JBL and Graves then went on to address the 205 Live situation and how it had become more Raw-esque with its focus on promos than wrestling—something 205 Live was meant to be the opposite off. Here, both men agreed they should cut down on the talking and concentrate only on the wrestling, with the two of them openly criticizing 205 Live about this. This is something I feel a Vince McMahon of a few years ago would never allow on TV, yet alone his own network.
Overall, its a great show and opens up WWE to more of the smark fans out there. Rosenberg and JBL have a great chemistry together, with JBL almost playing a heel panelist and Rosenberg the face presenter. He is also the perfect person to do this as he runs a podcast called Cheap Heat. It's great, so give it a listen when you get chance. I was very impressed with Graves. I don't know if he got approval to state he wasn't looking forward to the McMahon vs. Styles match, but fair play to him for having the honesty to show how he really feels.
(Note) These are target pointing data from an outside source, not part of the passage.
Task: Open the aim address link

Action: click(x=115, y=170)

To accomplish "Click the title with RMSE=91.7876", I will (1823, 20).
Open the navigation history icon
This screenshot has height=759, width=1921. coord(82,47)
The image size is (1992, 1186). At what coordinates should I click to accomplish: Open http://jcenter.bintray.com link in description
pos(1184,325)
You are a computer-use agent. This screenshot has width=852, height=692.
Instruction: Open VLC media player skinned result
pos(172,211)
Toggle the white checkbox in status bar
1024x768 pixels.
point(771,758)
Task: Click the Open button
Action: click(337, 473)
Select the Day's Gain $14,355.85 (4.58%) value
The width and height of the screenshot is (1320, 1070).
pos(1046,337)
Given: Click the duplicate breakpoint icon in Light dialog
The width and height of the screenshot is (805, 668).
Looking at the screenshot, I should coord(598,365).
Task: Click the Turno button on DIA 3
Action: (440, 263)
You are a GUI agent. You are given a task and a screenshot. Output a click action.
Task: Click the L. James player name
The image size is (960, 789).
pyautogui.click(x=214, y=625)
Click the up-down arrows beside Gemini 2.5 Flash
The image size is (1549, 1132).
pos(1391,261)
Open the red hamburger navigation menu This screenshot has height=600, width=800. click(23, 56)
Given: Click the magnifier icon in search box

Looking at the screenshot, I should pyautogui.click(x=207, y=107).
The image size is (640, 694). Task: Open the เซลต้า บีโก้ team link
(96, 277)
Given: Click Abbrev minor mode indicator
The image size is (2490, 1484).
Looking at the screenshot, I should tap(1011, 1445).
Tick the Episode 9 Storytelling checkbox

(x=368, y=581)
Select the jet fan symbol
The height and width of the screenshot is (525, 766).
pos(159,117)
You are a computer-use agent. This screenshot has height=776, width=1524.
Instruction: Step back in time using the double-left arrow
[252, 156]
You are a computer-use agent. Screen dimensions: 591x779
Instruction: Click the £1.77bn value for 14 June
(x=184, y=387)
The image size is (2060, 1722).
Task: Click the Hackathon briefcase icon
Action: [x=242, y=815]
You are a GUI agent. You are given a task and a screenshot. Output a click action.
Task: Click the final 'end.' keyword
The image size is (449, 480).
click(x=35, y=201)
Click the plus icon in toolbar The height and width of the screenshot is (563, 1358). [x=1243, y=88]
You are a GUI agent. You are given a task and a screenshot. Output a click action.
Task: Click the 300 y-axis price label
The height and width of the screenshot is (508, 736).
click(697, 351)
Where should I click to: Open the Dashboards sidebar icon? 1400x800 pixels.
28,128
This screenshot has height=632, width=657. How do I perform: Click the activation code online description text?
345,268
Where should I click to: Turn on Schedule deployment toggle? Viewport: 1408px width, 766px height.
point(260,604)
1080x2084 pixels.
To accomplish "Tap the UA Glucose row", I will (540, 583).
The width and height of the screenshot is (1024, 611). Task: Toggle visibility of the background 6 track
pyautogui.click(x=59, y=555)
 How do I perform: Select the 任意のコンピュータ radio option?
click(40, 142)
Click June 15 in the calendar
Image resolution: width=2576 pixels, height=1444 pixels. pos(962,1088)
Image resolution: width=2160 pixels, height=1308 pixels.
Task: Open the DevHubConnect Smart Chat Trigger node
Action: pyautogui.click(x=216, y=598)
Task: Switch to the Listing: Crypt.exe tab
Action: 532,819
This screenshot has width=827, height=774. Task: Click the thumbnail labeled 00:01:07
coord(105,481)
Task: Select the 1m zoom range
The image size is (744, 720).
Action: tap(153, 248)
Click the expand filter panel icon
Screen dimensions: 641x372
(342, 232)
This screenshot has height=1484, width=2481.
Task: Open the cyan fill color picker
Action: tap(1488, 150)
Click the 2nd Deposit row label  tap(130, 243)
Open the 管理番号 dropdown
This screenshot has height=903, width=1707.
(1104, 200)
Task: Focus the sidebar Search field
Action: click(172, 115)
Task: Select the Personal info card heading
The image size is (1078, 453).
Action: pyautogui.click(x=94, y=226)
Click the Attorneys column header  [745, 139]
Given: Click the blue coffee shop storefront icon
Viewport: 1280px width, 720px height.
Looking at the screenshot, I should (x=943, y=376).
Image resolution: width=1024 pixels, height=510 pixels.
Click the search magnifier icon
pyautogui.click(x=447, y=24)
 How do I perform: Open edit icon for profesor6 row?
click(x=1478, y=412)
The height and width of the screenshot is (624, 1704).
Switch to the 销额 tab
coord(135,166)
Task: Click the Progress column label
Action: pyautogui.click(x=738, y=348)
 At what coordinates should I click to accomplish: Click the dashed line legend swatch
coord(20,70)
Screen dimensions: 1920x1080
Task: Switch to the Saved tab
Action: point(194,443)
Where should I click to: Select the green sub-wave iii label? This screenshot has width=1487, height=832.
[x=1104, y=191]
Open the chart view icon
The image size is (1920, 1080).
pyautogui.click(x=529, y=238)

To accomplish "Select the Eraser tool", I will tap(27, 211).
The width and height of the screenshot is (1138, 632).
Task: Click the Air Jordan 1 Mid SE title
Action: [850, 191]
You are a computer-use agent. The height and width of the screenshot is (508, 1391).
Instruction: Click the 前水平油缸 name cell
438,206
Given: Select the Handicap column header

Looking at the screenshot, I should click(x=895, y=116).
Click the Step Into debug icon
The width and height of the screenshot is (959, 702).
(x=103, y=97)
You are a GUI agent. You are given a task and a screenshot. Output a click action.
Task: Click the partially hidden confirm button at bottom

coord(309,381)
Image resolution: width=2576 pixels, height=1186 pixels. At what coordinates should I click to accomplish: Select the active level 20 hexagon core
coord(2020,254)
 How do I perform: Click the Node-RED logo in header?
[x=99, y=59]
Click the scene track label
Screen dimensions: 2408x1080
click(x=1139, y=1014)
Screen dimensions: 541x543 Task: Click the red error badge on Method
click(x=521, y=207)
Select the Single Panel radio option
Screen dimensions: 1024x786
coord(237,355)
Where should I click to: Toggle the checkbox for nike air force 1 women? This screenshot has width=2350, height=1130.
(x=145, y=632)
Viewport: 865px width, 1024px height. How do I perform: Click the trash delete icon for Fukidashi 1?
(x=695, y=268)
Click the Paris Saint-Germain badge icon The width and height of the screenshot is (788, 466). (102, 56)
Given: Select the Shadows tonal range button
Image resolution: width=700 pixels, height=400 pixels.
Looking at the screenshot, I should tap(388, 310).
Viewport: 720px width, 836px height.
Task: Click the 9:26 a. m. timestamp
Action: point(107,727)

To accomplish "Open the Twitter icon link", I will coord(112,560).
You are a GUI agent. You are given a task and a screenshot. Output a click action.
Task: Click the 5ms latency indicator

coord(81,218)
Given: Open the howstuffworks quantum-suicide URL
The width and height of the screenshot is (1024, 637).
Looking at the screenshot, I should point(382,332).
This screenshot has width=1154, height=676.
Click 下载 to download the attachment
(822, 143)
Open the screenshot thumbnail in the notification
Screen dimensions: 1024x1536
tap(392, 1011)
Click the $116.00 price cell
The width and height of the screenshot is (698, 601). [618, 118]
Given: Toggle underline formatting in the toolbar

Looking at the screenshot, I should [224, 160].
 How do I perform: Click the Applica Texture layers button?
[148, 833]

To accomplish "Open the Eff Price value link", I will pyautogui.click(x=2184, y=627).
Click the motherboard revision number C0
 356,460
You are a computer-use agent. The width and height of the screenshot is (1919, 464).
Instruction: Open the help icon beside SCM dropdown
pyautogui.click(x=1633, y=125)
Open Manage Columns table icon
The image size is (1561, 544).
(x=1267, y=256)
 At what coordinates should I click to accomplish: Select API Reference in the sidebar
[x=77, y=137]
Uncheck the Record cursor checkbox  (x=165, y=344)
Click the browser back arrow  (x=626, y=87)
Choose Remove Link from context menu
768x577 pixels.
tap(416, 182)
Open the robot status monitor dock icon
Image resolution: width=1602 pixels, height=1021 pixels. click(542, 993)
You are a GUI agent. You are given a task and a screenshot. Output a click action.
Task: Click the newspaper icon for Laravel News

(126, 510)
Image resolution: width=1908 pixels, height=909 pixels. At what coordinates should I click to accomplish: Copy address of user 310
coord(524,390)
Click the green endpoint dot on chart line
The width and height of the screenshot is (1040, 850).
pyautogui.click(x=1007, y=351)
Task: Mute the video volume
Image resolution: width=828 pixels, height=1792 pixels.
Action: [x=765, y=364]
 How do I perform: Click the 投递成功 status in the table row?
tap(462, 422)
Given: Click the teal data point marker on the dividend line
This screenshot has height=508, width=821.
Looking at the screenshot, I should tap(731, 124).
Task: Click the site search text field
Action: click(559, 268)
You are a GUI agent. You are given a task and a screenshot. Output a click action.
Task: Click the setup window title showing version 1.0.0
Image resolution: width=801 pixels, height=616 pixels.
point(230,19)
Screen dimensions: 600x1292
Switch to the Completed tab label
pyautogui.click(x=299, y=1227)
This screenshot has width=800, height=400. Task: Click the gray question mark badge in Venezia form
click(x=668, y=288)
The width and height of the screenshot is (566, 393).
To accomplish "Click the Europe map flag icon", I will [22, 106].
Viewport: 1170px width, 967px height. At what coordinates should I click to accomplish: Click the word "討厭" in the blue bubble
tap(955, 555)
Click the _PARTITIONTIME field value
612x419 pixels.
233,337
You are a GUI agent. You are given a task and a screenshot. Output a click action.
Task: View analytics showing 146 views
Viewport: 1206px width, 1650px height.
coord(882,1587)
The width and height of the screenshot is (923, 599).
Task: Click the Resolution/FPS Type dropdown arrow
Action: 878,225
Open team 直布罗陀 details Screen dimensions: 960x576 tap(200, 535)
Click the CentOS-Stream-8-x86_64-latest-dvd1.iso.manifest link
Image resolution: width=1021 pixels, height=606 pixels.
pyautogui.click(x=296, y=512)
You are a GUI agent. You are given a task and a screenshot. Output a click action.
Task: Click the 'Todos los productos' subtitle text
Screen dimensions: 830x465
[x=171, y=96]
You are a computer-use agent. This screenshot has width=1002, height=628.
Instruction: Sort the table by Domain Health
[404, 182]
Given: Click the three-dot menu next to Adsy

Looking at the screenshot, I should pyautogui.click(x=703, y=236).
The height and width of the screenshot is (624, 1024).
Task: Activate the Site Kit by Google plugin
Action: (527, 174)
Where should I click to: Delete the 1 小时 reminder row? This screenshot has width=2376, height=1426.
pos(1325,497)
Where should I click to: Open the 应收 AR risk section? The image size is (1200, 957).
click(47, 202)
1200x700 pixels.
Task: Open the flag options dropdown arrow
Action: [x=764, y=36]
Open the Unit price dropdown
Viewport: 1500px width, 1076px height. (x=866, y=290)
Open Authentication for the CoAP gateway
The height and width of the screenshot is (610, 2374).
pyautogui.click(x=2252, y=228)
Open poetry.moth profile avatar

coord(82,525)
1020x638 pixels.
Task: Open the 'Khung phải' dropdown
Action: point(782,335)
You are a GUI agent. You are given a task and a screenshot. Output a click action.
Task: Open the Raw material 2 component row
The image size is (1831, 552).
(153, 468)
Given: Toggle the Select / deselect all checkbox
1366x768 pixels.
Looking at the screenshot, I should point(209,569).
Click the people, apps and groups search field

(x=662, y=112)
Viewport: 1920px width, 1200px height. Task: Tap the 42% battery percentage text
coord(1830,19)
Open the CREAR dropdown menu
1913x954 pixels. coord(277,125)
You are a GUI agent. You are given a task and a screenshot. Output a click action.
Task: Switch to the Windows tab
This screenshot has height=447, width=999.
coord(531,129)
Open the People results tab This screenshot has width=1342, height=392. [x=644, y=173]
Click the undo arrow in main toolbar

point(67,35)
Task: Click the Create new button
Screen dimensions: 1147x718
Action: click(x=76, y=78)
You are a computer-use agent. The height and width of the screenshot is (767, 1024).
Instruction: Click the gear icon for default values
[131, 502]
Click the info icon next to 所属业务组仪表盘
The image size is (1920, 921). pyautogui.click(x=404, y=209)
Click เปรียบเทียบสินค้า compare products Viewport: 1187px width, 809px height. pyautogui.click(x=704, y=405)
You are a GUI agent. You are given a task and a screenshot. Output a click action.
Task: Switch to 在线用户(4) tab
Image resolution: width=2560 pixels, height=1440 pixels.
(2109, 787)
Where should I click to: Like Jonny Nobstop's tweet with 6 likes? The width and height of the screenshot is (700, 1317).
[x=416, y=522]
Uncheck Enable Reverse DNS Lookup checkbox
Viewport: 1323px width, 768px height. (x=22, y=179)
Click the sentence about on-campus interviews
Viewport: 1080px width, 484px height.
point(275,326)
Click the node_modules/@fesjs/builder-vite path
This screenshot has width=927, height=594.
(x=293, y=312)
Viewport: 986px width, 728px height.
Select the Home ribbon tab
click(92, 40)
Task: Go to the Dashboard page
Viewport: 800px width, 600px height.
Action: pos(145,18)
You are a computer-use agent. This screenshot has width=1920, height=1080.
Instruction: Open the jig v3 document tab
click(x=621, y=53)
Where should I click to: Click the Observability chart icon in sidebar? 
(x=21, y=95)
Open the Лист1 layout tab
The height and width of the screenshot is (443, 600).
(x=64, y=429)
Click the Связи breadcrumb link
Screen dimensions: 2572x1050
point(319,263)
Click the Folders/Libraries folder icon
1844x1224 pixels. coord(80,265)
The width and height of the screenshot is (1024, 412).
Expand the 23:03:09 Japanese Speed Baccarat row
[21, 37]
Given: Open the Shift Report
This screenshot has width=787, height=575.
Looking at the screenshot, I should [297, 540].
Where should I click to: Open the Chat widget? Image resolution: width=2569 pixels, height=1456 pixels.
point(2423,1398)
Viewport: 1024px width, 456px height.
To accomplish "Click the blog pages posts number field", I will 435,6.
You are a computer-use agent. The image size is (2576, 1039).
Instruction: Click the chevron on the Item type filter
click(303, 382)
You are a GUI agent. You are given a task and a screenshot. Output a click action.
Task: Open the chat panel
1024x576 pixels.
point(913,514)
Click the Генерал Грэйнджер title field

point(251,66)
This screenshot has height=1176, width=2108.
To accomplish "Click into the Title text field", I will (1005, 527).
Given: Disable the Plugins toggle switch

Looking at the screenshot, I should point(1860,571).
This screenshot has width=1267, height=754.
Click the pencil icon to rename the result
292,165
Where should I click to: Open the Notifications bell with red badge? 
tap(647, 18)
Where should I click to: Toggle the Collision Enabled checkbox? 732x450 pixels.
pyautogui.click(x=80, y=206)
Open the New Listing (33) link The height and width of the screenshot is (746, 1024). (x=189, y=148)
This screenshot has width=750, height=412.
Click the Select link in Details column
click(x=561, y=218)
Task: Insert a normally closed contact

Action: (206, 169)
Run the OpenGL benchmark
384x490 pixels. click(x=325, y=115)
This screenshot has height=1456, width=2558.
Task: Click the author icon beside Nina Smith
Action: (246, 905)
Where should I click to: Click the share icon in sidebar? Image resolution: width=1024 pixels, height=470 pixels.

His comedic timing is excellent as well. Graves needs to be on everything! He needs to be your number 1 color commentator on pay-per-views and Raw. There has not been a color commentator this good since Jerry "The King" Lawler.
I feel all fans should tune into this and WWE should make it a weekly thing. For a short while, we can rejoice that WWE is listening to the whispers of the Internet fans, just not the cries!